As the largest duty-free retailer in Thailand, King Power owns four stores in four major cities as well as five airport outlets. The Bangkok store is the most popular among Chinese travelers, who account for 80 percent of its total customer traffic.
Kuang Wei, a marketing manager with King Power, noted that since King Power introduced WeChat Pay last year, Chinese customers have found it just as easy to purchase items at Thai King Power stores as it is to buy things at shops back home. Moreover, King Power has opened a WeChat official account and offers free WiFi to customers in store.
According to Geng Zhi, the supervisor of overseas payment services at Pineapple PASS (a WeChat Pay service provider), WeChat payments will once again shoot up during this year’s summer holiday as well as China’s National Day holiday, which falls on the week of Oct. 1.
A customer pays with WeChat Pay at a bar in Chiang Mai, Thailand.
In recent years, apart from local companies, international e-commerce giants such as Amazon and Alibaba have also competed to gain a foothold in Thailand’s growing online shopping market. Currently, the best-known Thai e-commerce companies include Lazada, Kaidee, WeLoveShopping and iTrueMart.

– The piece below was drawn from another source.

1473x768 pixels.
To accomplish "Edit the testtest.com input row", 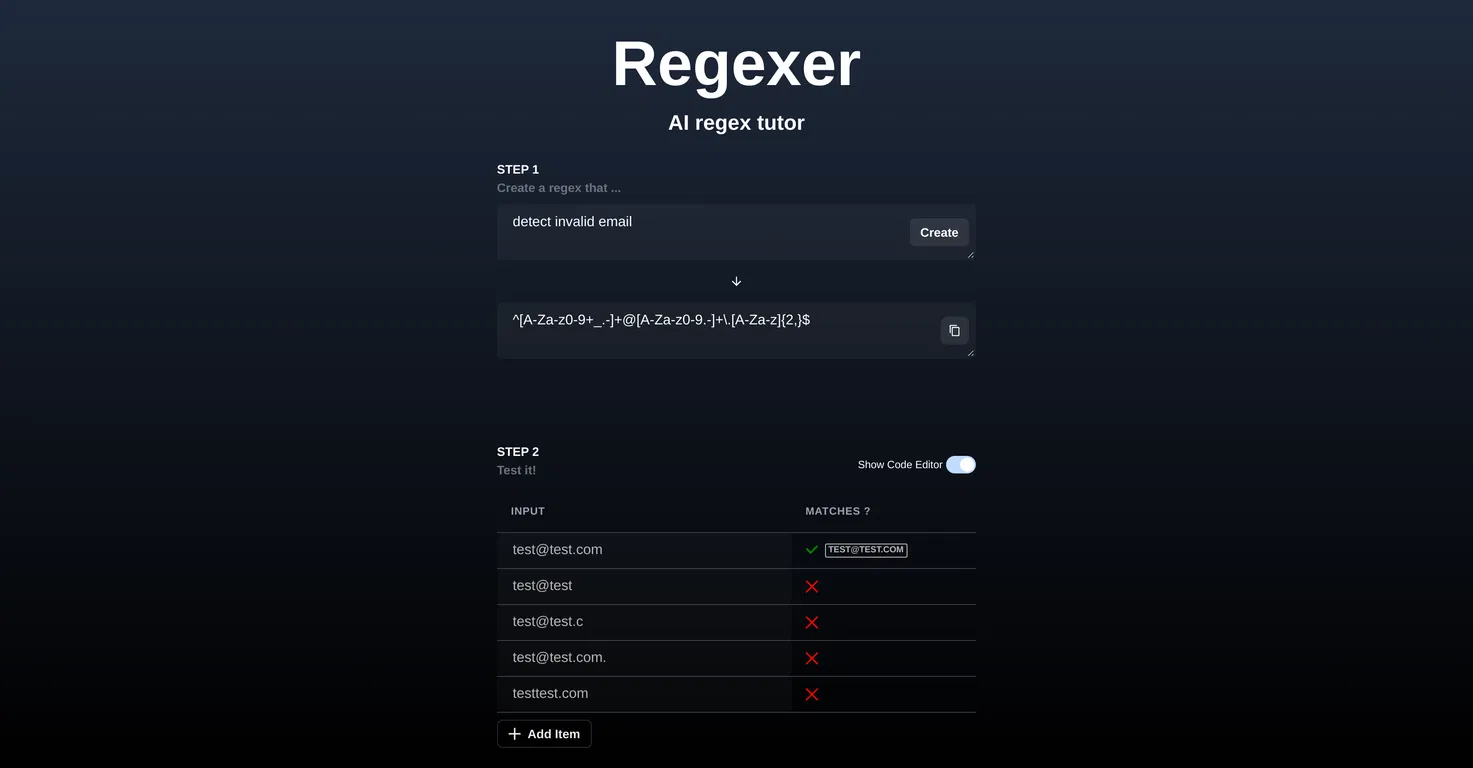I will (644, 694).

Cross-border payments can be carried out in various ways, such as payment via a vendor’s official WeChat account, payment via mobile apps or payment via scanning a vendor’s QR code or a customer’s individual QR code. When cooperating with overseas enterprises and institutions, WeChat Pay strictly follows the regulations of China’s central bank and the State Administration of Foreign Exchange and abides by the Guiding Opinions on the Pilot Cross-border Foreign Exchange Payment Business of Payment Institutions and the administrative methods for third-party payments issued by China’s central bank.
Tencent, WeChat Pay’s parent company, has announced that WeChat Pay will maintain compliance with local authorities when it enters foreign markets, abide by local laws and regulations and perform strict management of service providers and vendors. Currently, WeChat Pay provides a payment safety system integrating payment quota controls, risk controls, channel encryption, webpage anti-phishing and equipment protection services. Furthermore, it has collaborated with PICC Property and Casualty Co., Ltd. to provide full coverage for losses of WeChat Pay users caused by cross-border payment issues 24 hours a day, 7 days a week.
The rapid development of WeChat Pay in Thailand has also created tremendous market opportunities for third-party service providers. Adopting the same strategies that have been used in China, WeChat Pay provides only basic payment solutions, leaving a huge piece of the market pie to its third-party partners who are familiar with overseas markets. Pineapple PASS originally specialized in overseas self-help and other travel-based services. After WeChat Pay went abroad, it began to shift its focus to cross-border payments based on its experience in overseas markets and advanced technology.
Geng revealed that WeChat Pay also went through a tough period in Thailand in which it was misunderstood and not widely accepted. However, it didn’t take long for it to grow.
“When a small number of vendors first began to provide the WeChat Pay service, they attracted more customers, and other vendors followed suit,” Geng said. “There was a snowball effect.”
Total Pineapple PASS sales volume on payments completed via WeChat Pay is 3.3 times higher than it was six months ago. WeChat Pay also provides software allowing users to check account information and book various services with their smartphones anytime, anywhere.
Following in the footsteps of Chinese tourists, WeChat Pay has penetrated every corner of Thailand. Tourists are now welcome to go anywhere without bringing their wallets. WeChat Pay is now used in 12 countries and regions and supports payments in 11 different currencies. Using popular tourist destinations in Southeast Asia as a jumping offpoint, WeChat Pay is expected to expand its business around the globe.